While we waited an eternity for the food to arrive, we sang pirate songs at full voice. At the next table were 6 fighter pilots (in flight suits!) who joined in our fun, and the liquor flowed. (I stuck to my water.) (Stop it! I will not tolerate your insolence while I’m telling my story.) Several times the manager came over and asked us to keep it down or we would have to leave, but Mo was never going to leave that restaurant without his lobster.
This brings me to the lobster incident itself…
When the meal was brought to the table, the waitress dropped one of the lobsters in Mo’s lap. Somehow the fates conspired for one of the lobster’s claws to clamp down on the poor fella’s junk. Mo jumped up from the table, knocking Cate’s microwave entrée to the floor, and sending my salad flying through the air. Mo was a sight to behold! Here he was standing there, slightly drunk, howling in pain, with a lobster clamped to his crotch.
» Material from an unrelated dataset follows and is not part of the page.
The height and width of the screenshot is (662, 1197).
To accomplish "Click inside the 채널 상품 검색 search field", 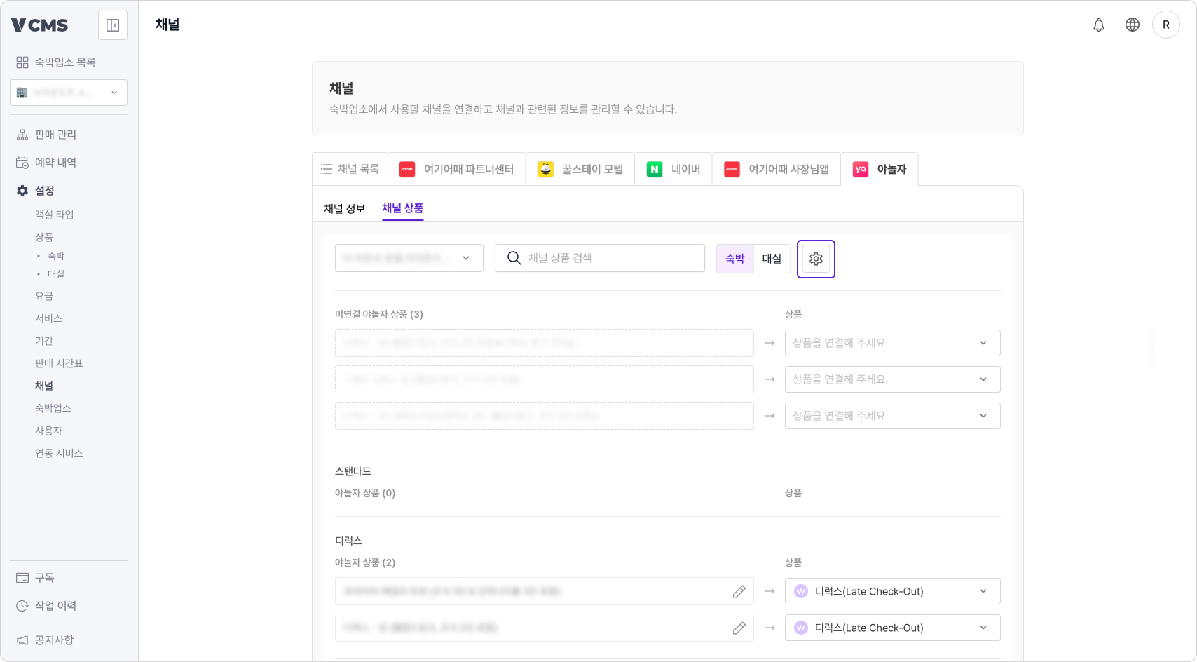I will (x=599, y=258).
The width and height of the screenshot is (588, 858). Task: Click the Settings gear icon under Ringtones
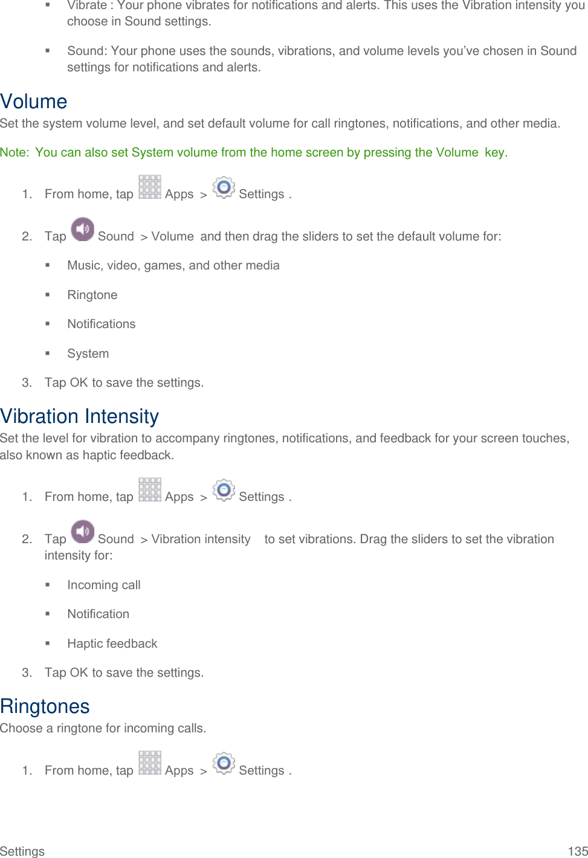click(224, 764)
The manager came running over to the table to find out about the commotion and all he saw was Cate holding onto that lobster attached to Mo in a kinky sort of way, and Mo yelling, “Get it off, get it off!” While I tried to calmly explain the situation to the manager, Mo decided there was no hope and took his trousers off in the middle of the restaurant. I’m guessing it was laundry day at Mo’s house, or the guy just likes free-ballin’, but you know he was missing his undergarments, right?
Horrified diners began to point, women cried, most of the men looked on with disgust, and the fighter pilots cheered. Apparently that was all the manager could take because he wrapped Mo in a tablecloth and pushed all three of us out the door, throwing Cate’s cart out behind us.
Needless to say, we won’t be going back there. Needless to say, we wouldn’t even be allowed to walk by the place. Needless to say, Mo went home in a tablecloth toga with no pants and isn’t allowed to have dinner with Cate or me ever again.
Needless to say, none of this was my fault.